Qué dice la ley
En defecto de acuerdo de los cónyuges aprobado por la autoridad judicial, el uso de la vivienda familiar y de los objetos de uso ordinario de ella corresponderá a los hijos comunes menores de edad y al cónyuge en cuya compañía queden, hasta que todos aquellos alcancen la mayoría de edad.
Art. 96 CC · Real Decreto de 24 de julio de 1889 por el que se publica el Código Civil. · texto en el BOE
Qué significa
El uso de la vivienda familiar es el derecho a seguir viviendo en la casa que era el hogar común, aunque no se sea el propietario o se sea solo copropietario. No cambia quién es dueño del inmueble: decide quién lo ocupa y durante cuánto tiempo.
La primera opción que contempla el art. 96 CC es el acuerdo de los cónyuges aprobado por la autoridad judicial. Solo «en defecto de acuerdo» entra en juego la regla legal: el uso corresponde a los hijos comunes menores de edad y al cónyuge en cuya compañía queden. Junto a la vivienda, el precepto incluye también los objetos de uso ordinario de ella.
Cómo funciona: a quién se atribuye y hasta cuándo
- Con hijos comunes menores: el uso corresponde a esos hijos y al cónyuge en cuya compañía queden, hasta que todos alcancen la mayoría de edad (art. 96.1 CC).
- Hijo menor con discapacidad: si su situación hace conveniente continuar en la vivienda después de la mayoría de edad, es la autoridad judicial quien determina el plazo de duración de ese derecho, en función de las circunstancias concurrentes (art. 96.1 CC).

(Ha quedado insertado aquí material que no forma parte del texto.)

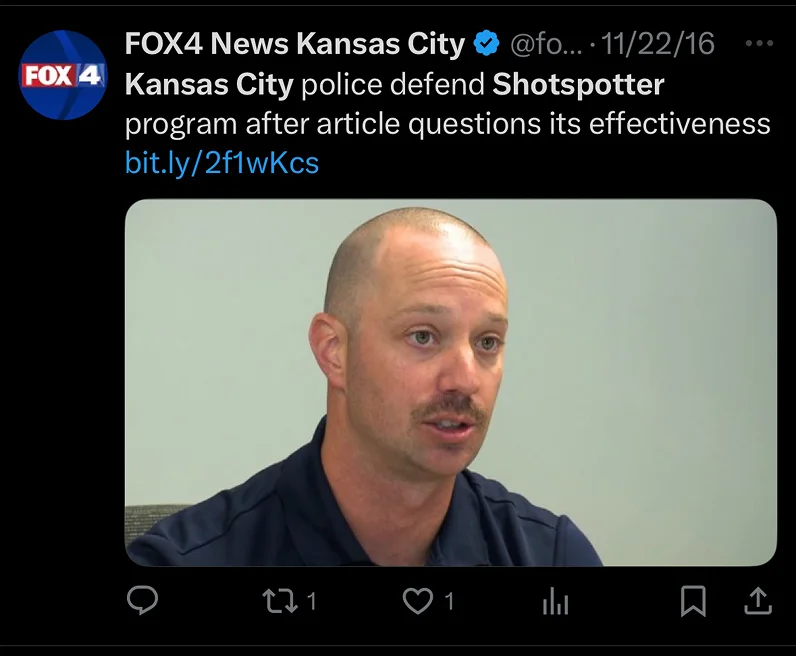Click the FOX4 circular profile avatar
This screenshot has width=796, height=656.
coord(62,75)
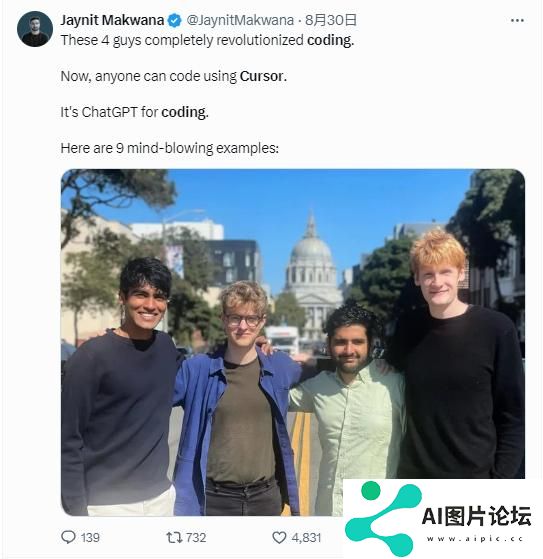Like the tweet with the heart icon
Screen dimensions: 543x559
point(279,537)
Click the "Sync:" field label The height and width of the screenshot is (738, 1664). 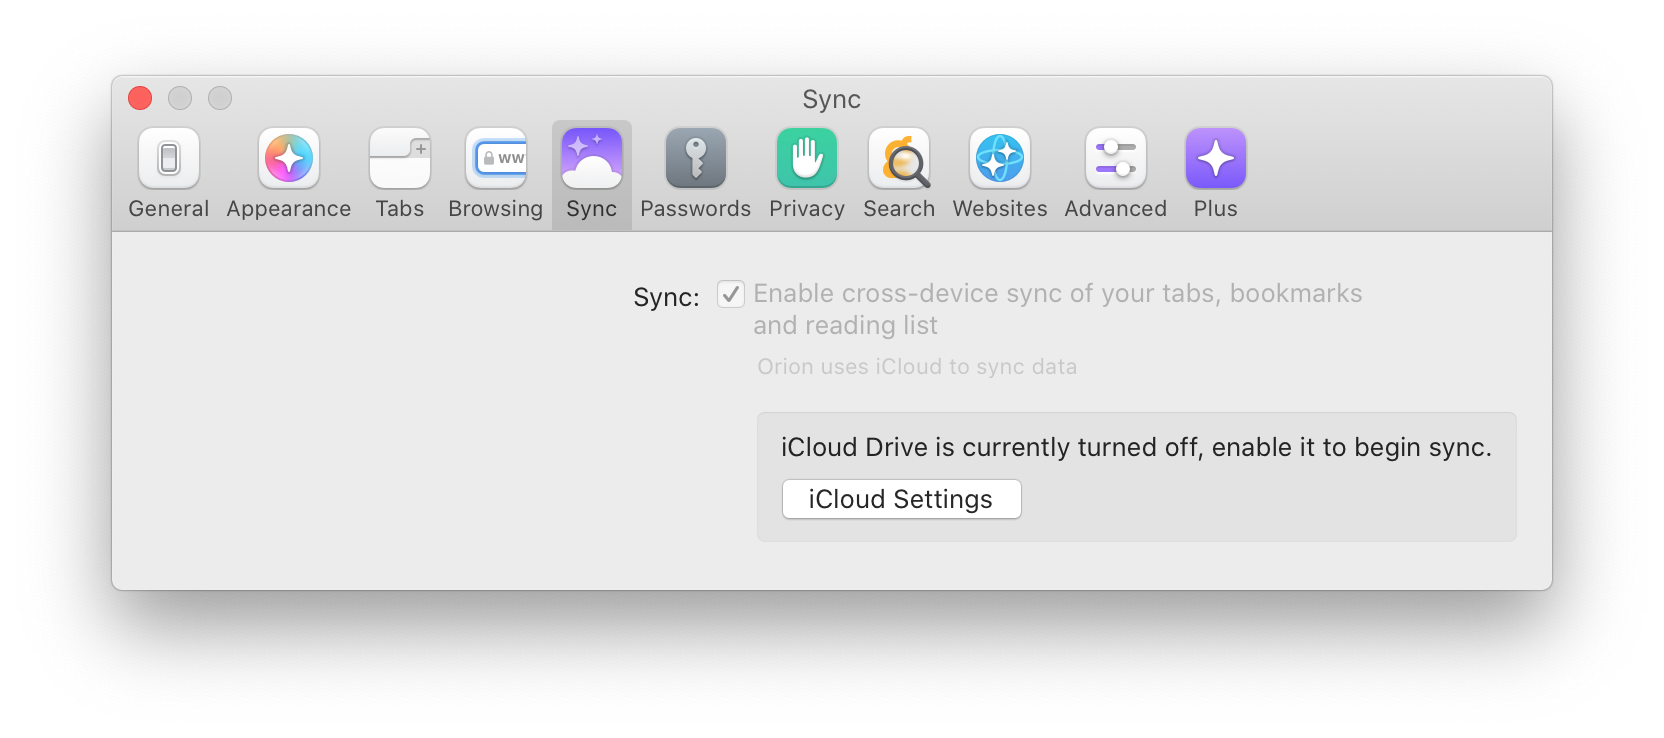[x=666, y=297]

- Hijos comunes mayores de edad que, al tiempo de la nulidad, separación o divorcio, estuvieran en situación de discapacidad que hiciera conveniente seguir en la vivienda: se equiparan a los hijos menores en similar situación (art. 96.1 CC).
- Hijos repartidos entre ambos cónyuges: si unos quedan en compañía de uno y los restantes del otro, la autoridad judicial resuelve lo procedente (art. 96.1 CC).
- Sin hijos: puede acordarse que el uso corresponda al cónyuge no titular por el tiempo que prudencialmente se fije, siempre que las circunstancias lo hagan aconsejable y su interés sea el más necesitado de protección (art. 96.2 CC).
- Extinguido el uso del párrafo primero, las necesidades de vivienda de quienes carezcan de independencia económica se atienden por la vía de los alimentos entre parientes (art. 96.1 CC).
Mientras el procedimiento se tramita, el art. 103 CC permite al juez adoptar medidas provisionales. Admitida la demanda y a falta de acuerdo aprobado judicialmente, decide con audiencia de ambos cuál de los cónyuges continúa en la vivienda, tomando como criterio el interés familiar más necesitado de protección.
Determinar, teniendo en cuenta el interés familiar más necesitado de protección, cuál de los cónyuges ha de continuar en el uso de la vivienda familiar y asimismo, previo inventario, los bienes y objetos del ajuar que continúan en ésta y los que se ha de llevar el otro cónyuge, así como también las medidas cautelares convenientes para conservar el derecho de cada uno.
Art. 103 CC · Real Decreto de 24 de julio de 1889 por el que se publica el Código Civil. · texto en el BOE
Qué hacer y errores frecuentes
- No dé por hecho que la casa «es suya» por ser el titular: el uso puede atribuirse al otro cónyuge conforme al art. 96 CC.
- Tampoco confunda uso con propiedad: la atribución del uso no transmite la titularidad del inmueble.
- Si hay acuerdo, recuérdelo: el art. 96.1 CC exige que ese acuerdo esté aprobado por la autoridad judicial para desplazar la regla legal.
- No venda ni disponga de la vivienda por su cuenta. El art. 96.3 CC exige el consentimiento de ambos cónyuges o, en su defecto, autorización judicial.
- Pida inventario del ajuar. El art. 103.2.ª CC prevé que se determinen, previo inventario, los bienes y objetos que quedan en la vivienda y los que se lleva el otro cónyuge.
- Deje constancia de las circunstancias que apoyan su interés (convivencia de los hijos, situación económica, discapacidad) y consulte con un abogado colegiado antes de firmar nada.